§ **ASSIGNMENT**: Please return exactly the lines below that run from the line with "Le parcours universitaire" through the end of the listing, both included, but not the pictures.

────────

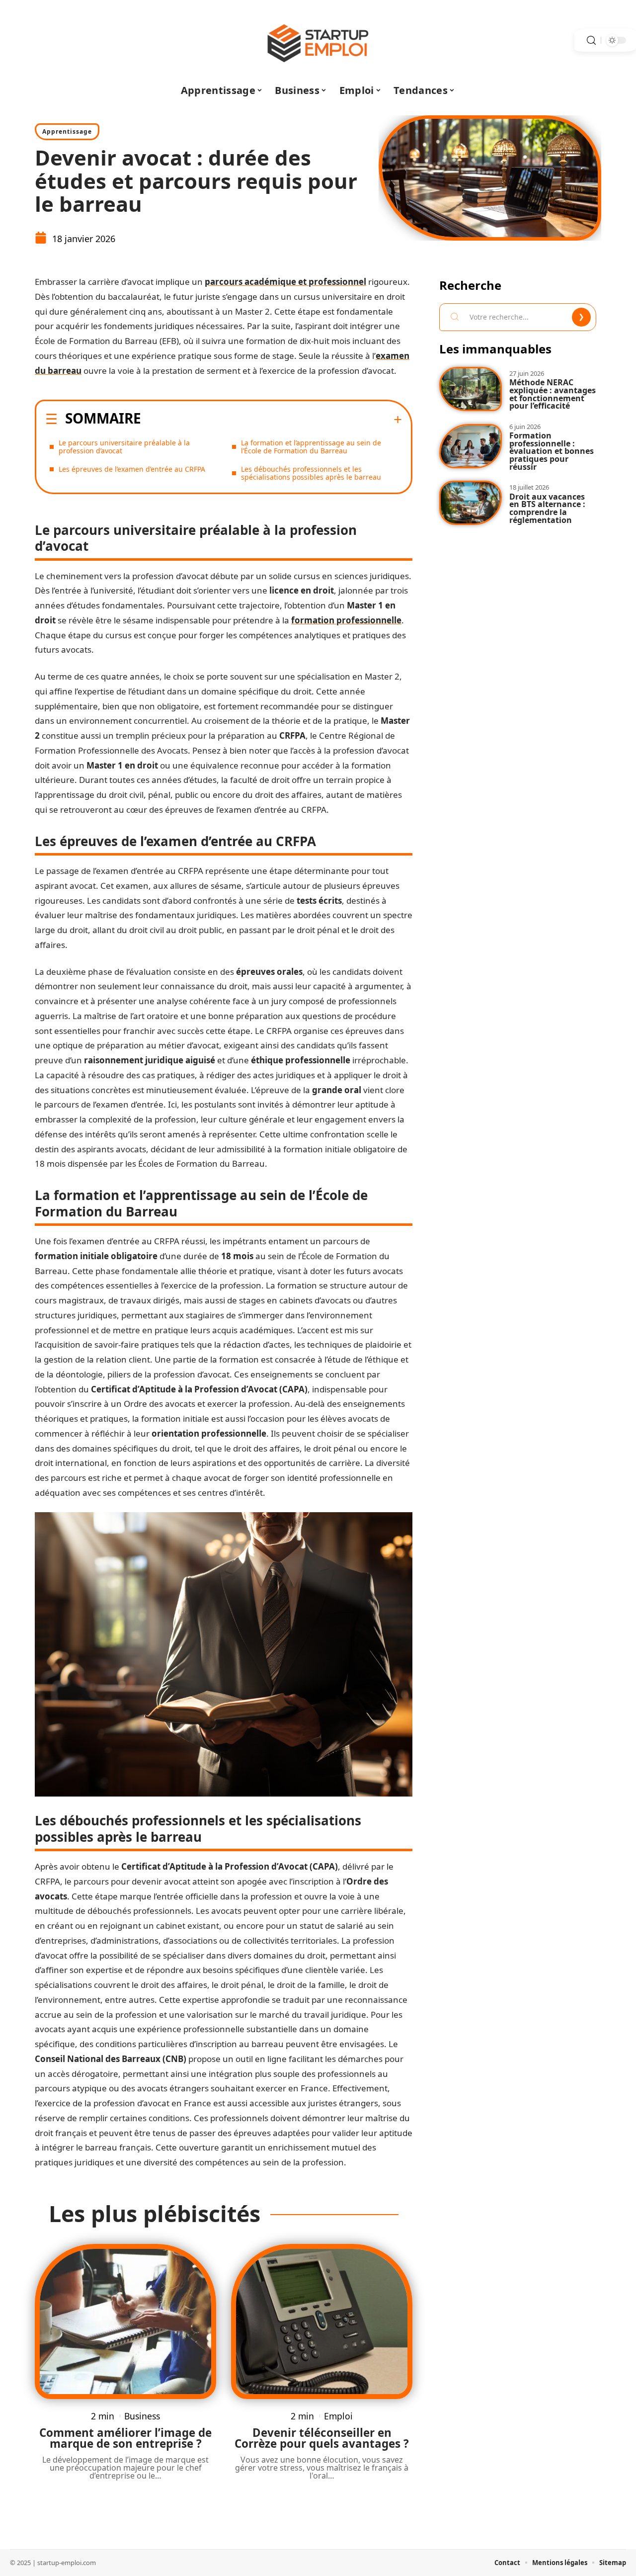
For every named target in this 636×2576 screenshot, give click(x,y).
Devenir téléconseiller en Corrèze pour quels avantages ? (322, 2438)
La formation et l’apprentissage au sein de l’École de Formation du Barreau (311, 446)
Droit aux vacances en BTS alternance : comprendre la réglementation (547, 508)
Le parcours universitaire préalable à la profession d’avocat (124, 446)
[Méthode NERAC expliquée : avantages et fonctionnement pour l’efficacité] (470, 389)
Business (142, 2416)
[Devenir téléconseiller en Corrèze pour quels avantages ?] (321, 2321)
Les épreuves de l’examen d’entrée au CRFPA (132, 469)
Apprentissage (67, 131)
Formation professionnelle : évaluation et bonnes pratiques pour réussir (551, 451)
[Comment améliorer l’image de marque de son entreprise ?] (125, 2321)
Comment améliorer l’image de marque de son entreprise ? (125, 2438)
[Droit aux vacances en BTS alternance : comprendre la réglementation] (470, 502)
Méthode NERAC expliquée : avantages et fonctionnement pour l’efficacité (552, 394)
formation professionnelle (346, 620)
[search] (591, 40)
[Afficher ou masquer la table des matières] (271, 420)
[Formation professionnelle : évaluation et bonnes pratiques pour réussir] (470, 446)
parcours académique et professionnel (285, 281)
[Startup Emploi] (318, 40)
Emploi (338, 2416)
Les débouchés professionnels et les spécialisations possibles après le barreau (311, 473)
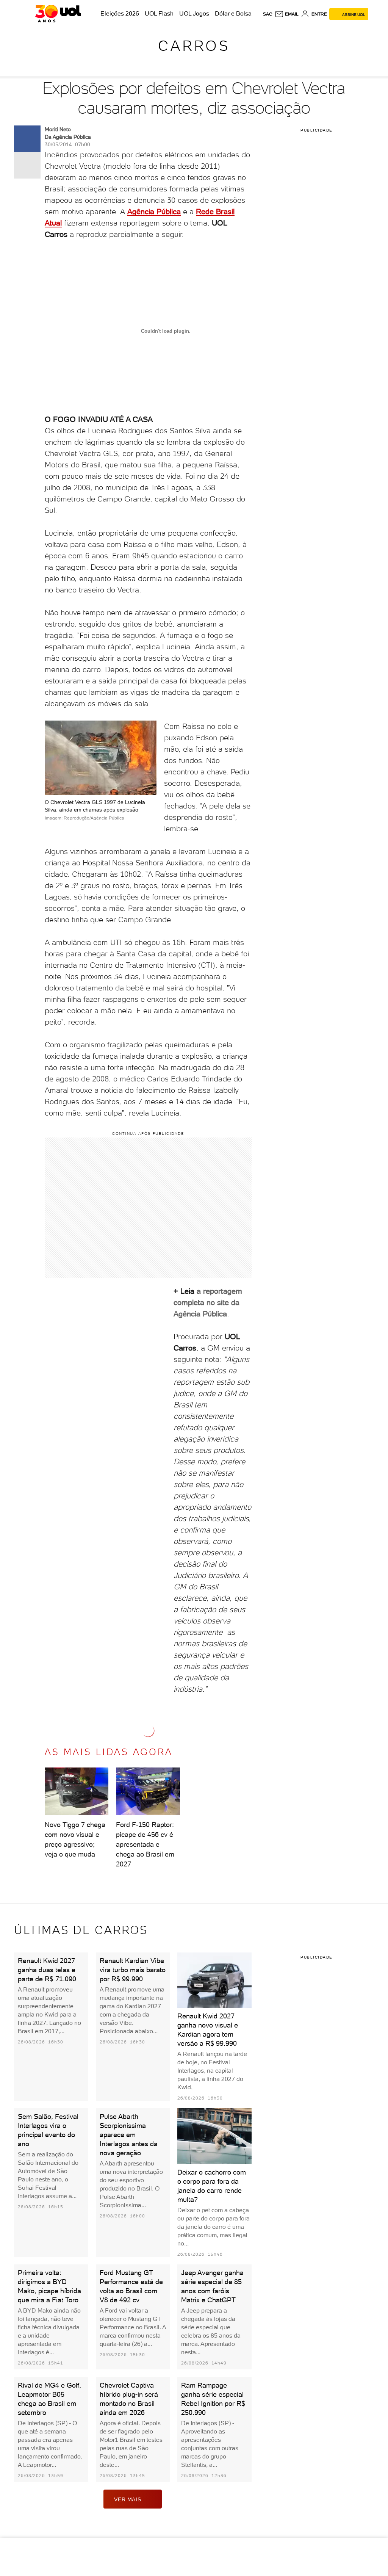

────────

§ **RESULT FOR THIS EXERCISE**:
Le parcours universitaire préalable à la profession d’avocat (124, 446)
[Méthode NERAC expliquée : avantages et fonctionnement pour l’efficacité] (470, 389)
Business (142, 2416)
[Devenir téléconseiller en Corrèze pour quels avantages ?] (321, 2321)
Les épreuves de l’examen d’entrée au CRFPA (132, 469)
Apprentissage (67, 131)
Formation professionnelle : évaluation et bonnes pratiques pour réussir (551, 451)
[Comment améliorer l’image de marque de son entreprise ?] (125, 2321)
Comment améliorer l’image de marque de son entreprise ? (125, 2438)
[Droit aux vacances en BTS alternance : comprendre la réglementation] (470, 502)
Méthode NERAC expliquée : avantages et fonctionnement pour l’efficacité (552, 394)
formation professionnelle (346, 620)
[search] (591, 40)
[Afficher ou masquer la table des matières] (271, 420)
[Formation professionnelle : évaluation et bonnes pratiques pour réussir] (470, 446)
parcours académique et professionnel (285, 281)
[Startup Emploi] (318, 40)
Emploi (338, 2416)
Les débouchés professionnels et les spécialisations possibles après le barreau (311, 473)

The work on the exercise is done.